_What this task involves_:
Search the records for the string "chevron" and return each line that has it.

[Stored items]
^^^^^^^^

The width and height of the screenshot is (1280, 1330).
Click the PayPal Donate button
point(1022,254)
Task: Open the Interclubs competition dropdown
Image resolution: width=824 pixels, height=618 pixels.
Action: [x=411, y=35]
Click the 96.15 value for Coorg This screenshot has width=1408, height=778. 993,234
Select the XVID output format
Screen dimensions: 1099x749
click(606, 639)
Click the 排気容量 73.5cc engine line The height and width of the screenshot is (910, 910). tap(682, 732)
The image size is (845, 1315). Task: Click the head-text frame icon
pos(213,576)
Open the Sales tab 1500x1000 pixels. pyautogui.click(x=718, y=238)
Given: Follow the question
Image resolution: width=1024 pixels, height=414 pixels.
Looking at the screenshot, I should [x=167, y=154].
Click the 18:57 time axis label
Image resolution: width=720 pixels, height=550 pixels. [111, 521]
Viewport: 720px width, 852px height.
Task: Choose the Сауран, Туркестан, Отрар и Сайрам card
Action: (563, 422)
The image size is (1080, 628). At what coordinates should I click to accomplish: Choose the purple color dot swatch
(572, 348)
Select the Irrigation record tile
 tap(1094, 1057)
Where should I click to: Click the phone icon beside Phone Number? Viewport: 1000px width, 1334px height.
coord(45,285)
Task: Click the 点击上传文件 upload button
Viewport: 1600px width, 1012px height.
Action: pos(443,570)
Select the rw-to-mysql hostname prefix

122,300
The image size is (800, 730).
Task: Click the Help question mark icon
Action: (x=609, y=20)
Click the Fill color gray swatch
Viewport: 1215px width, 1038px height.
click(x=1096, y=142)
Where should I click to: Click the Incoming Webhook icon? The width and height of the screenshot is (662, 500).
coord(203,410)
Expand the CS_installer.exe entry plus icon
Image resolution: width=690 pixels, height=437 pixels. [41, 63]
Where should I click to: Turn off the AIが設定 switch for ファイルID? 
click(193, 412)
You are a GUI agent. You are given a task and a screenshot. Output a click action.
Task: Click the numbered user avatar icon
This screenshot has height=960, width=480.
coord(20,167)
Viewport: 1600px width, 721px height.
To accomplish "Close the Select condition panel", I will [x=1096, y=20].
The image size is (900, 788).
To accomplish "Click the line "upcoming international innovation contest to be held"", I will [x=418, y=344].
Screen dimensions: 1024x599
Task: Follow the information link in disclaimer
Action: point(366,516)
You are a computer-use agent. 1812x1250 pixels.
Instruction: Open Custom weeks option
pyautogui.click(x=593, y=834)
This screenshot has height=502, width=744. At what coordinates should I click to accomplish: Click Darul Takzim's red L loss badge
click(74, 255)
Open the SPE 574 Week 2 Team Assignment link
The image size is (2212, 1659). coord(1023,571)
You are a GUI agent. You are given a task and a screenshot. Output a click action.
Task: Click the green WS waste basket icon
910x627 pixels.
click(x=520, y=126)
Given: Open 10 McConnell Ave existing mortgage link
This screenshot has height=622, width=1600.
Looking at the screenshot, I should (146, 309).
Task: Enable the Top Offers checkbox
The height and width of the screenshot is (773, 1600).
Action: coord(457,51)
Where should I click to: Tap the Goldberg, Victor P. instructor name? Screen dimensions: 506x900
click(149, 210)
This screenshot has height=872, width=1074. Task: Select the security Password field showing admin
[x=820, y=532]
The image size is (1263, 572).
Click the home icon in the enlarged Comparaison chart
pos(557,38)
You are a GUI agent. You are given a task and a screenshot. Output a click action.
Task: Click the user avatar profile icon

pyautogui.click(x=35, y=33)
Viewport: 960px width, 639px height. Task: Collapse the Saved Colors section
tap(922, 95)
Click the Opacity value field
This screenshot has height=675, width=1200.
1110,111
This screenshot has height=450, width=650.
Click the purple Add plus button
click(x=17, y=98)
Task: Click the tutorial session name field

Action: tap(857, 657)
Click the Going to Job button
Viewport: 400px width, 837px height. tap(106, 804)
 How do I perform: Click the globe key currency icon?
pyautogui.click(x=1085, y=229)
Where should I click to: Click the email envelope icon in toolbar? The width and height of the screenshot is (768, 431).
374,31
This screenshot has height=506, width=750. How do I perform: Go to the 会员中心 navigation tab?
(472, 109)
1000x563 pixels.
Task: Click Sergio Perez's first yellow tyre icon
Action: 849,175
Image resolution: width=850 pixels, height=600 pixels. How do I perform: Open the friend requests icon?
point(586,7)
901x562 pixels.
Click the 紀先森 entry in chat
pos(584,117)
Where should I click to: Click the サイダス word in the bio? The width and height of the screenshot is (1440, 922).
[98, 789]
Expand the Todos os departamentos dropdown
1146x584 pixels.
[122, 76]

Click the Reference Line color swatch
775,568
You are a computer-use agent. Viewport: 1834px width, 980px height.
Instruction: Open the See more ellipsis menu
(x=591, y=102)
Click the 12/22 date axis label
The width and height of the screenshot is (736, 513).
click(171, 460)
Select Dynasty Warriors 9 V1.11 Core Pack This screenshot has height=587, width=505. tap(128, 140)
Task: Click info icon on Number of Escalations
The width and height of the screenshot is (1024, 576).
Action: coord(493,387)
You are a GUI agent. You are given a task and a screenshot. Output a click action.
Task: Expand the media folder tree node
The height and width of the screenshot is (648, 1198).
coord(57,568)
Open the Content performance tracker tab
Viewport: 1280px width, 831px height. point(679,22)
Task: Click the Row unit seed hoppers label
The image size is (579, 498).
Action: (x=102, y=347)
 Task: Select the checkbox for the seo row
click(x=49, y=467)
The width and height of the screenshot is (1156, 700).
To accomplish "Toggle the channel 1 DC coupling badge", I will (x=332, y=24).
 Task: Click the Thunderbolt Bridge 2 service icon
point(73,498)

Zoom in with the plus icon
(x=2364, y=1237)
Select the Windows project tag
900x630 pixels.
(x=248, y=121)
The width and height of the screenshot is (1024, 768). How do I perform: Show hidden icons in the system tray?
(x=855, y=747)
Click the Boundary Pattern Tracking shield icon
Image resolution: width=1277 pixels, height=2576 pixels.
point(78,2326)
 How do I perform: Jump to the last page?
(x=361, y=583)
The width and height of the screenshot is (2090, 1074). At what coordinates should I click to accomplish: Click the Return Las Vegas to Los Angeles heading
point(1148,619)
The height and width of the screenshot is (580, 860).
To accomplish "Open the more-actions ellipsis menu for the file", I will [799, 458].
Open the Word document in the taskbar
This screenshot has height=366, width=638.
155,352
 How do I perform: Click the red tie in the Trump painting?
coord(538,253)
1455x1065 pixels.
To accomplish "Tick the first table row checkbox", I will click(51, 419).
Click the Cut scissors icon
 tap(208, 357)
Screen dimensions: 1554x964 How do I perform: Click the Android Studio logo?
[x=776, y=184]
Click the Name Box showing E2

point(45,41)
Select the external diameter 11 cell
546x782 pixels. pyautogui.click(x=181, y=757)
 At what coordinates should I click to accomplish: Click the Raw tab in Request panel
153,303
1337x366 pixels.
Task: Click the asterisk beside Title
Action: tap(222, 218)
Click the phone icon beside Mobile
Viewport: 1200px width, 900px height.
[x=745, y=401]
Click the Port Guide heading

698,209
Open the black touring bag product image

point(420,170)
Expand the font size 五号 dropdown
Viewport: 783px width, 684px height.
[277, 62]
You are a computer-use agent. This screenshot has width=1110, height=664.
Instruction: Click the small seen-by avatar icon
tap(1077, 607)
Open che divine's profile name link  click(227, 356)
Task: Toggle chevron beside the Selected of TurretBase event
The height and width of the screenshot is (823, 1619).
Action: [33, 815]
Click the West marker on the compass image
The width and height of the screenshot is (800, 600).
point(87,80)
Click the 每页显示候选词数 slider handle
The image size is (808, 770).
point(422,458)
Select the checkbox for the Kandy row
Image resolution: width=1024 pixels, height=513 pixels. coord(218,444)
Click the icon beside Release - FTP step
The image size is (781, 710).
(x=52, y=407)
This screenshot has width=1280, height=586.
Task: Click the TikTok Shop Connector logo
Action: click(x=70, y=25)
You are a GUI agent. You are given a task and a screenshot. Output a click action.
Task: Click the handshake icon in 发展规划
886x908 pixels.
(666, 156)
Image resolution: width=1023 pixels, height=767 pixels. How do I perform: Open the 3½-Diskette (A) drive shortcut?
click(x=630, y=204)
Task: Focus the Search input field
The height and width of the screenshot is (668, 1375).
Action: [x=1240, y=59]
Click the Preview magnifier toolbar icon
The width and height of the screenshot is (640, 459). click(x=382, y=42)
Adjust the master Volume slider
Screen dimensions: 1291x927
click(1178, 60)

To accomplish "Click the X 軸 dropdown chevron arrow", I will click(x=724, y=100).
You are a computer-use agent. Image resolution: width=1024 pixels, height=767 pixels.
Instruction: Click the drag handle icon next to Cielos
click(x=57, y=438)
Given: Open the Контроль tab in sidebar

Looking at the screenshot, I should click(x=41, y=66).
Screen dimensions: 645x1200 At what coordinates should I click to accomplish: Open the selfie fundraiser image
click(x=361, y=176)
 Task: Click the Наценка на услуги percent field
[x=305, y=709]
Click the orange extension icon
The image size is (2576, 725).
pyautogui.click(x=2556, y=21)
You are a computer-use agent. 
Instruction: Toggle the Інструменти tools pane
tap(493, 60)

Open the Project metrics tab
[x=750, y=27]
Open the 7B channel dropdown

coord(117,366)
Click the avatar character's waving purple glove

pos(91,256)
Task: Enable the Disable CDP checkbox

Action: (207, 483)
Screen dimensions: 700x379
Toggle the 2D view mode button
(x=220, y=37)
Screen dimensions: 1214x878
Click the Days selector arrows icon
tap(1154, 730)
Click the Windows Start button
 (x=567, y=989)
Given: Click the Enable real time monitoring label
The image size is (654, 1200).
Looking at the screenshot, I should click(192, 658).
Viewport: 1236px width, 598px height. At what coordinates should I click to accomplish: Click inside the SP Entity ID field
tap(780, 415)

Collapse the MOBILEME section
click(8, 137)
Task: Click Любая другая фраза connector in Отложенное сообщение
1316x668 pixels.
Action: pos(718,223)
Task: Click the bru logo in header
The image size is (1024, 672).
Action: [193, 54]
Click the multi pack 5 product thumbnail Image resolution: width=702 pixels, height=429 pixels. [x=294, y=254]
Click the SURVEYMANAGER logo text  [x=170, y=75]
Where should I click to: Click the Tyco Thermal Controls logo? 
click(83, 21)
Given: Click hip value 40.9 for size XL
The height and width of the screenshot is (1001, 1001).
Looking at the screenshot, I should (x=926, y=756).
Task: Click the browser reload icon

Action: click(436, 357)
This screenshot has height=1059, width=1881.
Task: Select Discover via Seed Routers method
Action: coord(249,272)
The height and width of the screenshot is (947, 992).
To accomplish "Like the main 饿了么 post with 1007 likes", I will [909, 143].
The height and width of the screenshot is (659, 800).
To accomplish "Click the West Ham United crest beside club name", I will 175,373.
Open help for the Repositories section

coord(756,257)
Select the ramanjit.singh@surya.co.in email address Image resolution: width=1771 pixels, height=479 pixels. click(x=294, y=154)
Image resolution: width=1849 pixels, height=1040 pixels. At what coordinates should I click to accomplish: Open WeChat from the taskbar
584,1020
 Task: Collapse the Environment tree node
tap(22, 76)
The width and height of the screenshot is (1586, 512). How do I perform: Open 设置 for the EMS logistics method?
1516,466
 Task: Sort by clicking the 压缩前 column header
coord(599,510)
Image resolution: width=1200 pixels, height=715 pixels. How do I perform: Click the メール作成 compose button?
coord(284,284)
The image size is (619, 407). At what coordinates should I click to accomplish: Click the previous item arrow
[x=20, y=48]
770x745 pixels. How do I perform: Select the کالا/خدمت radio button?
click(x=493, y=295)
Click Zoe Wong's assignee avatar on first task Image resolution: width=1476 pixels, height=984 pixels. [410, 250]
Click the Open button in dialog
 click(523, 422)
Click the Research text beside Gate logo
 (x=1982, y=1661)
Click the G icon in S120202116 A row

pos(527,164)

^^^^^^^^

_Exercise solution_:
Task: Toggle chevron beside the Selected of TurretBase event
To accomplish "Click the X 軸 dropdown chevron arrow", I will click(x=724, y=100).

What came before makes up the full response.